◆ What is asked: Please switch "Daily Leaderboard" to "Weekly Leaderboard" in these lines and write them out again with nothing else changed.

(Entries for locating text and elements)
┌────────
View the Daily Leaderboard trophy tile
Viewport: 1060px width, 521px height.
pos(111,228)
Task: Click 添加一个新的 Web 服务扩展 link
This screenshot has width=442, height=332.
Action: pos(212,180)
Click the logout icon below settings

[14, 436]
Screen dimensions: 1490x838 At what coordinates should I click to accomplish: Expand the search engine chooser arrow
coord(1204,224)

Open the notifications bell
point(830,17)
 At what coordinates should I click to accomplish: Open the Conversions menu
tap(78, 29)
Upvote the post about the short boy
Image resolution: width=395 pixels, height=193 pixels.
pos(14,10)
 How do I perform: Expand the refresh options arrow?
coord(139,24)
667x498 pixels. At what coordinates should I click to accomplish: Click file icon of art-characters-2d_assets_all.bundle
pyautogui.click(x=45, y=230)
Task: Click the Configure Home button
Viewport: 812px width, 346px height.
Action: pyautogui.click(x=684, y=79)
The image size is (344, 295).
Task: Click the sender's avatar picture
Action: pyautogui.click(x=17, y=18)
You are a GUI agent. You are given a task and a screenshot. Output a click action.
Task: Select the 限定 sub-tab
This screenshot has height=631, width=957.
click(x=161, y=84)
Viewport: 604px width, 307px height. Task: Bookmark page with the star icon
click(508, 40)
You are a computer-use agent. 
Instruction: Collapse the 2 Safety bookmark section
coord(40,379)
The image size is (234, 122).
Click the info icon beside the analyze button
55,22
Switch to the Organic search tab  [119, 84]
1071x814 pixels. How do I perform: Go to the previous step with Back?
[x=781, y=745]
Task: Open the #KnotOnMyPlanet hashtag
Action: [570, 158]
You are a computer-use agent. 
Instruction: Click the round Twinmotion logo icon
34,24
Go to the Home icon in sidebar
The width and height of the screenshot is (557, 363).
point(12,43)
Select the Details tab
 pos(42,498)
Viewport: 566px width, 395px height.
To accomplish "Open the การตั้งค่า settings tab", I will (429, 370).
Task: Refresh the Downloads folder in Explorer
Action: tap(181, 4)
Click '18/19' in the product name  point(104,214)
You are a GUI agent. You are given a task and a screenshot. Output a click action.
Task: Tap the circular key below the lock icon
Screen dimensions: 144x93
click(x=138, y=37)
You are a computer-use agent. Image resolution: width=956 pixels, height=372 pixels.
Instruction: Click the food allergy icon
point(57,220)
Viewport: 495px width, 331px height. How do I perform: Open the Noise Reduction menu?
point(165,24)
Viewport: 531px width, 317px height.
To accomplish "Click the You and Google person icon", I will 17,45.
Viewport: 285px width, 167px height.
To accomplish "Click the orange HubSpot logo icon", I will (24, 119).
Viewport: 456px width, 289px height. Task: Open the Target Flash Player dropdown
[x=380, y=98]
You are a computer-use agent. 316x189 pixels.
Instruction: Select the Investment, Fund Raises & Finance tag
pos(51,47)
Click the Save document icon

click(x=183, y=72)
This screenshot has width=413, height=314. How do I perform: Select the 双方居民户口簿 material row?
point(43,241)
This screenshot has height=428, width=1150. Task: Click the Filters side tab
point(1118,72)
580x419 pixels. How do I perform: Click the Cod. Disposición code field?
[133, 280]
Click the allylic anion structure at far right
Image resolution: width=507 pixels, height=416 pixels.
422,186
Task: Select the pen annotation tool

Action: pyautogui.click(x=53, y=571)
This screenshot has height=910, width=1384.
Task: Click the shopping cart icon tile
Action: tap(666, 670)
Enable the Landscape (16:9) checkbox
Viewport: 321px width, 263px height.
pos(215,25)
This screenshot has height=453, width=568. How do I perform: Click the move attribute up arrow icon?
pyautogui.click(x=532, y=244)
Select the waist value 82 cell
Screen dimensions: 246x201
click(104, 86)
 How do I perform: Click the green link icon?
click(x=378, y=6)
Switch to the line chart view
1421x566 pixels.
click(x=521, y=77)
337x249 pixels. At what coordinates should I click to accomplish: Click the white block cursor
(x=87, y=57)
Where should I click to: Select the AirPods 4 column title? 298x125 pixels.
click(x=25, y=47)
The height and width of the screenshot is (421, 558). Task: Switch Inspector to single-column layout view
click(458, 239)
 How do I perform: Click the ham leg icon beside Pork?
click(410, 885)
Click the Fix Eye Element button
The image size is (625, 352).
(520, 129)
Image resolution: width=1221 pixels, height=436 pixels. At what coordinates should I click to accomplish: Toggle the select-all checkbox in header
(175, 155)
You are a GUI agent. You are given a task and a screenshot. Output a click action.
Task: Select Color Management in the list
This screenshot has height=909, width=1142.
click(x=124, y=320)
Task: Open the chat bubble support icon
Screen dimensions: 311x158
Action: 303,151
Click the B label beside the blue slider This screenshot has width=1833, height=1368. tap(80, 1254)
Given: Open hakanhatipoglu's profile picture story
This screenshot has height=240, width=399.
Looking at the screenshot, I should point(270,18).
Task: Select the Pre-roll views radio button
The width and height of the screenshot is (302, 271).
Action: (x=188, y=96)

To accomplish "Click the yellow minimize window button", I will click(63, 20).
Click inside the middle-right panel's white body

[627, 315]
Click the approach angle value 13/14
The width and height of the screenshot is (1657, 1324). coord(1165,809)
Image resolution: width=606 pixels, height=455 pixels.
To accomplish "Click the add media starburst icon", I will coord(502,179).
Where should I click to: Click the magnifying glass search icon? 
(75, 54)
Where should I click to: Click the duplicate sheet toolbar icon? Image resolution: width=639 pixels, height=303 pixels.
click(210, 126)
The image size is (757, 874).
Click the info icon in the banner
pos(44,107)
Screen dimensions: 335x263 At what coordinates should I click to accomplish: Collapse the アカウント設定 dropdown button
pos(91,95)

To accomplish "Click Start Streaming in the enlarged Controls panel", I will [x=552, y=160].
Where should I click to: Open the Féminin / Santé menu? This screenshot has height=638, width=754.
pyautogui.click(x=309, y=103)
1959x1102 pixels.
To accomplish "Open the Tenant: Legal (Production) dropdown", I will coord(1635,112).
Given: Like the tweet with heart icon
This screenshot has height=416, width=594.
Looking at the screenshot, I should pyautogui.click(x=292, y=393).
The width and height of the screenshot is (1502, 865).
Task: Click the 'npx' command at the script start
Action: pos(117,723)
└────────
◆ Answer to this exercise:
View the Weekly Leaderboard trophy tile
Viewport: 1060px width, 521px height.
pos(111,228)
Task: Click 添加一个新的 Web 服务扩展 link
This screenshot has width=442, height=332.
Action: pos(212,180)
Click the logout icon below settings

[14, 436]
Screen dimensions: 1490x838 At what coordinates should I click to accomplish: Expand the search engine chooser arrow
coord(1204,224)

Open the notifications bell
point(830,17)
 At what coordinates should I click to accomplish: Open the Conversions menu
tap(78, 29)
Upvote the post about the short boy
Image resolution: width=395 pixels, height=193 pixels.
pos(14,10)
 How do I perform: Expand the refresh options arrow?
coord(139,24)
667x498 pixels. At what coordinates should I click to accomplish: Click file icon of art-characters-2d_assets_all.bundle
pyautogui.click(x=45, y=230)
Task: Click the Configure Home button
Viewport: 812px width, 346px height.
Action: pyautogui.click(x=684, y=79)
The image size is (344, 295).
Task: Click the sender's avatar picture
Action: pyautogui.click(x=17, y=18)
You are a GUI agent. You are given a task and a screenshot. Output a click action.
Task: Select the 限定 sub-tab
This screenshot has height=631, width=957.
click(x=161, y=84)
Viewport: 604px width, 307px height. Task: Bookmark page with the star icon
click(508, 40)
You are a computer-use agent. 
Instruction: Collapse the 2 Safety bookmark section
coord(40,379)
The image size is (234, 122).
Click the info icon beside the analyze button
55,22
Switch to the Organic search tab  [119, 84]
1071x814 pixels. How do I perform: Go to the previous step with Back?
[x=781, y=745]
Task: Open the #KnotOnMyPlanet hashtag
Action: [570, 158]
You are a computer-use agent. 
Instruction: Click the round Twinmotion logo icon
34,24
Go to the Home icon in sidebar
The width and height of the screenshot is (557, 363).
point(12,43)
Select the Details tab
 pos(42,498)
Viewport: 566px width, 395px height.
To accomplish "Open the การตั้งค่า settings tab", I will (429, 370).
Task: Refresh the Downloads folder in Explorer
Action: tap(181, 4)
Click '18/19' in the product name  point(104,214)
You are a GUI agent. You are given a task and a screenshot. Output a click action.
Task: Tap the circular key below the lock icon
Screen dimensions: 144x93
click(x=138, y=37)
You are a computer-use agent. Image resolution: width=956 pixels, height=372 pixels.
Instruction: Click the food allergy icon
point(57,220)
Viewport: 495px width, 331px height. How do I perform: Open the Noise Reduction menu?
point(165,24)
Viewport: 531px width, 317px height.
To accomplish "Click the You and Google person icon", I will 17,45.
Viewport: 285px width, 167px height.
To accomplish "Click the orange HubSpot logo icon", I will (24, 119).
Viewport: 456px width, 289px height. Task: Open the Target Flash Player dropdown
[x=380, y=98]
You are a computer-use agent. 316x189 pixels.
Instruction: Select the Investment, Fund Raises & Finance tag
pos(51,47)
Click the Save document icon

click(x=183, y=72)
This screenshot has width=413, height=314. How do I perform: Select the 双方居民户口簿 material row?
point(43,241)
This screenshot has height=428, width=1150. Task: Click the Filters side tab
point(1118,72)
580x419 pixels. How do I perform: Click the Cod. Disposición code field?
[133, 280]
Click the allylic anion structure at far right
Image resolution: width=507 pixels, height=416 pixels.
422,186
Task: Select the pen annotation tool

Action: pyautogui.click(x=53, y=571)
This screenshot has height=910, width=1384.
Task: Click the shopping cart icon tile
Action: tap(666, 670)
Enable the Landscape (16:9) checkbox
Viewport: 321px width, 263px height.
pos(215,25)
This screenshot has height=453, width=568. How do I perform: Click the move attribute up arrow icon?
pyautogui.click(x=532, y=244)
Select the waist value 82 cell
Screen dimensions: 246x201
click(104, 86)
 How do I perform: Click the green link icon?
click(x=378, y=6)
Switch to the line chart view
1421x566 pixels.
click(x=521, y=77)
337x249 pixels. At what coordinates should I click to accomplish: Click the white block cursor
(x=87, y=57)
Where should I click to: Select the AirPods 4 column title? 298x125 pixels.
click(x=25, y=47)
The height and width of the screenshot is (421, 558). Task: Switch Inspector to single-column layout view
click(458, 239)
 How do I perform: Click the ham leg icon beside Pork?
click(410, 885)
Click the Fix Eye Element button
The image size is (625, 352).
(520, 129)
Image resolution: width=1221 pixels, height=436 pixels. At what coordinates should I click to accomplish: Toggle the select-all checkbox in header
(175, 155)
You are a GUI agent. You are given a task and a screenshot. Output a click action.
Task: Select Color Management in the list
This screenshot has height=909, width=1142.
click(x=124, y=320)
Task: Open the chat bubble support icon
Screen dimensions: 311x158
Action: 303,151
Click the B label beside the blue slider This screenshot has width=1833, height=1368. tap(80, 1254)
Given: Open hakanhatipoglu's profile picture story
This screenshot has height=240, width=399.
Looking at the screenshot, I should point(270,18).
Task: Select the Pre-roll views radio button
The width and height of the screenshot is (302, 271).
Action: (x=188, y=96)

To accomplish "Click the yellow minimize window button", I will click(63, 20).
Click inside the middle-right panel's white body

[627, 315]
Click the approach angle value 13/14
The width and height of the screenshot is (1657, 1324). coord(1165,809)
Image resolution: width=606 pixels, height=455 pixels.
To accomplish "Click the add media starburst icon", I will coord(502,179).
Where should I click to: Click the magnifying glass search icon? 
(75, 54)
Where should I click to: Click the duplicate sheet toolbar icon? Image resolution: width=639 pixels, height=303 pixels.
click(210, 126)
The image size is (757, 874).
Click the info icon in the banner
pos(44,107)
Screen dimensions: 335x263 At what coordinates should I click to accomplish: Collapse the アカウント設定 dropdown button
pos(91,95)

To accomplish "Click Start Streaming in the enlarged Controls panel", I will [x=552, y=160].
Where should I click to: Open the Féminin / Santé menu? This screenshot has height=638, width=754.
pyautogui.click(x=309, y=103)
1959x1102 pixels.
To accomplish "Open the Tenant: Legal (Production) dropdown", I will coord(1635,112).
Given: Like the tweet with heart icon
This screenshot has height=416, width=594.
Looking at the screenshot, I should pyautogui.click(x=292, y=393).
The width and height of the screenshot is (1502, 865).
Task: Click the 'npx' command at the script start
Action: pos(117,723)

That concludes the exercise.